Não considerava sua vida ruim, pelo contrário. Agradava-lhe muito lembrar que saíra de casa aos 20 anos para estudar e largara a faculdade para seguir com seus desejos de aventura.

Passara o resto da manhã vislumbrando os lados ‘obscuros’ da cidade. Considerava os pontos turísticos, admirados por todos, símbolos marcantes do capitalismo, sem significado, sem emoção. Apreciava o lado real, as pessoas em movimento, em seu cotidiano metódico, com a mesma rotinha diária, sendo usados como robôs para alimentar um governo corrupto que não se importa com elas.

Achava gozado como se sentia bem estando despreocupado e tranquilo em um mundo turbulento, cercado por pessoas com impérios materiais, mas sem o sorriso no rosto que ele sempre exibia quando parava para ver o mundo.

Não tinha nada. Casa, carro, dinheiro. O contato que tinha com isso eram as lembranças da época que vivia com os pais. Gostava das lembranças; traziam-lhe uma agradável sensação nostálgica, mas não sentia falta dessa vida.
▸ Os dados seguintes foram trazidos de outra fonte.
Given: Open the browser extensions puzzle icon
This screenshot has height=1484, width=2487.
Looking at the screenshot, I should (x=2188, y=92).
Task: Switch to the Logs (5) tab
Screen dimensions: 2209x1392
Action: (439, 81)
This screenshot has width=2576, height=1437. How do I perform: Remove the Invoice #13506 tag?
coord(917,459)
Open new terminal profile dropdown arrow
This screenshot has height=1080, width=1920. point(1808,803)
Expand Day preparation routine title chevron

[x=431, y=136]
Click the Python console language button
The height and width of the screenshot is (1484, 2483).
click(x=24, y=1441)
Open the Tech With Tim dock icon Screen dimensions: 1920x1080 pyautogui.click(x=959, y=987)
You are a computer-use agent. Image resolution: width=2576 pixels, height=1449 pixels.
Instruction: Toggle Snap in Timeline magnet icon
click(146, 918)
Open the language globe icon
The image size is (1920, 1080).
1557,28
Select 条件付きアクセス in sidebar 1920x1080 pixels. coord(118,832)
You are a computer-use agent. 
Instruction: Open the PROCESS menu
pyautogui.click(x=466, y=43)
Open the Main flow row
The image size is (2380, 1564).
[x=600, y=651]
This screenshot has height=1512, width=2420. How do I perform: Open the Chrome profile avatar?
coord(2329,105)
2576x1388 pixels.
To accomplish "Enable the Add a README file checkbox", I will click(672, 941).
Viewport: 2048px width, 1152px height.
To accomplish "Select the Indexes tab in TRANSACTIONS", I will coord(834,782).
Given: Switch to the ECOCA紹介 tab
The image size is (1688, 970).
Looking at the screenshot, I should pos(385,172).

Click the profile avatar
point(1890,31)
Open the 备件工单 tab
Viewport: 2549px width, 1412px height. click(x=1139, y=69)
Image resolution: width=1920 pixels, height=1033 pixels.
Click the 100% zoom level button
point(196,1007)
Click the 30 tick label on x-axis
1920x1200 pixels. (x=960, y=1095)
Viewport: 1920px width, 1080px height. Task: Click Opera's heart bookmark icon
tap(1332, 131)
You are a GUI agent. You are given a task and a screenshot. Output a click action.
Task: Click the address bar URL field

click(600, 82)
O meio dia chegara e ele voltara para a pensão. Comeu sopa e pão velho, leu o jornal e fez as malas. Saíra à porta já era final de tarde; alguns raios de sol ainda passavam por entre os arranha-céus e tocavam o seu rosto.

Era maravilhosa a sensação de saber que, mais uma vez, ele saía sem rumo, de braços abertos para um mundo que continuava surpreendente e magicamente desconhecido, mesmo depois dos 10 anos em que abrira mão de tudo e se dera ao luxo de viver.